Sobre a instrumentalização da morte de Marielle

SOBRE A INSTRUMENTALIZAÇÃO DA MORTE DE MARIELLE

A morte da vereadora Marielle Franco foi uma tragédia, não apenas para ela e seus entes queridos, mas para todo o estado do Rio de Janeiro. Foi um atentado à democracia.

Preocupados com a repercussão política do caso, a direita radical passou a fazer, através de fake news, uma tentativa de desconstrução da figura combativa que Marielle já virou símbolo. A ação mostra que na política não se pode imaginar que há, digamos assim, limites morais de atuação.

Mas há algo que incomoda e, diante de toda a comoção, era difícil de falar abertamente. Com a poeira um pouco menos espalhada, é possível racionalizar.
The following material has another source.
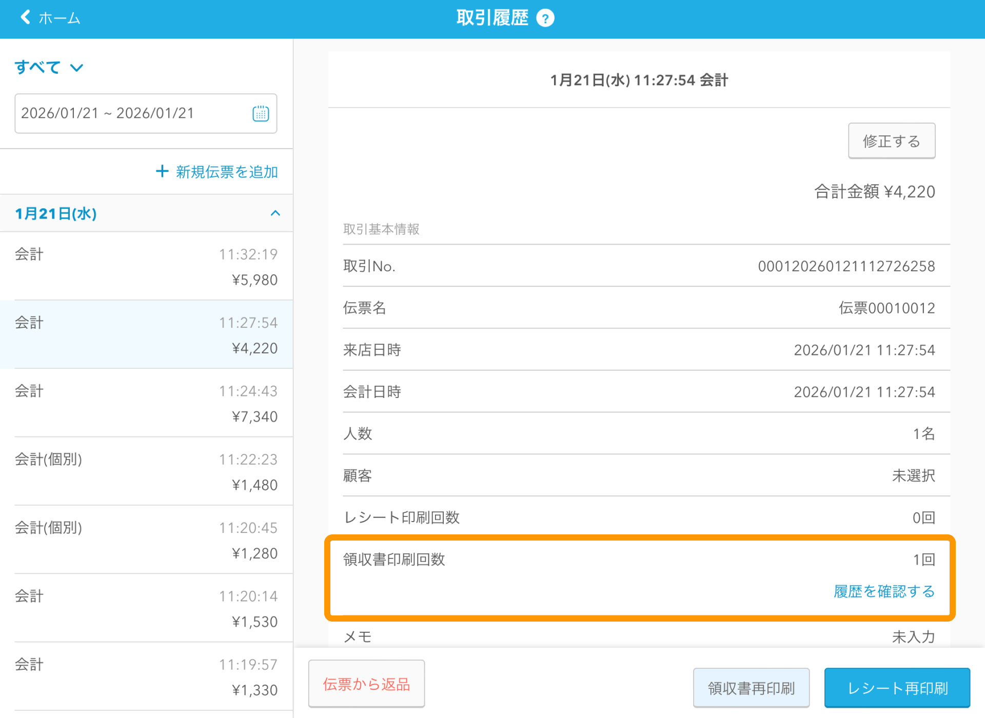Click the chevron next to すべて

(76, 68)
Há uma desonestidade sem tamanho, alimentada até por gente séria, que utilizou seu assassinato para o desejo de decretar, antes de ocorrer, o insucesso da intervenção no RJ. Teve quem, inclusive, estabelecesse uma ligação direta entre sua morte e à intervenção.

Ora, é mais lógico supor que, quem cometeu o crime, queria enfraquecer a perspectiva traçada pela intervenção e não fortalecê la. Isto se existir alguma ligação entre os dois eventos.

No entanto, contra a boa suposição lógica e não fechamento das investigações, correram para instrumentalizar o acontecimento contra uma tentativa de conter à violência. Juntaram a morte de Marielle com um já decretado ataque aos pobres a ser gerado pela intervenção.

Há fatos que corroboram tais afirmações? Não. A insuspeita antropóloga especialista em segurança pública, Alba Zaluar, uma crítica da intervenção no RJ, disse em entrevista ao jornal Folha de São Paulo que vem se surpreendendo com a ação do exército e que, até o presente momento, não há sinal de excessos cometidos. Zaluar elogiou o modo ponderado com que até agora o general que lidera a ação atua. Ela lembrou também que não faz sentido conceber que os assassinos de Marielle queriam o fortalecimento da intervenção, mas o contrário.

(A especialista também critica outros chavões repetidos por aí sobre a questão da segurança pública. Vale a pena ler)

A vereadora Marielle Franco era uma crítica da ideia de intervenção. Porém, será que aceitaria ver sua morte ser assim utilizada para embalar um discurso tão contra factual? Para reflexão.